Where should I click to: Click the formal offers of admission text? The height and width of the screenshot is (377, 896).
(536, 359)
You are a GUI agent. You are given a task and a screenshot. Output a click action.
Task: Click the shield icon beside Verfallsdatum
...
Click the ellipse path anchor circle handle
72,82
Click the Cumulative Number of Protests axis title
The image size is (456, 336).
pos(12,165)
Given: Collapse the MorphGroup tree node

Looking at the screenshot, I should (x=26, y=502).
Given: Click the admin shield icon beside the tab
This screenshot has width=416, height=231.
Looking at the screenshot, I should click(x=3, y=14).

◆ WHAT IS BEING ASKED
Both end lines included, restate word for word the lines above from the line with "Where should I" to the line with "Task: Click the", and nothing else.

◆ FINISHED EXERCISE
Where should I click to: Click the formal offers of admission text? The height and width of the screenshot is (377, 896).
(536, 359)
You are a GUI agent. You are given a task and a screenshot. Output a click action.
Task: Click the shield icon beside Verfallsdatum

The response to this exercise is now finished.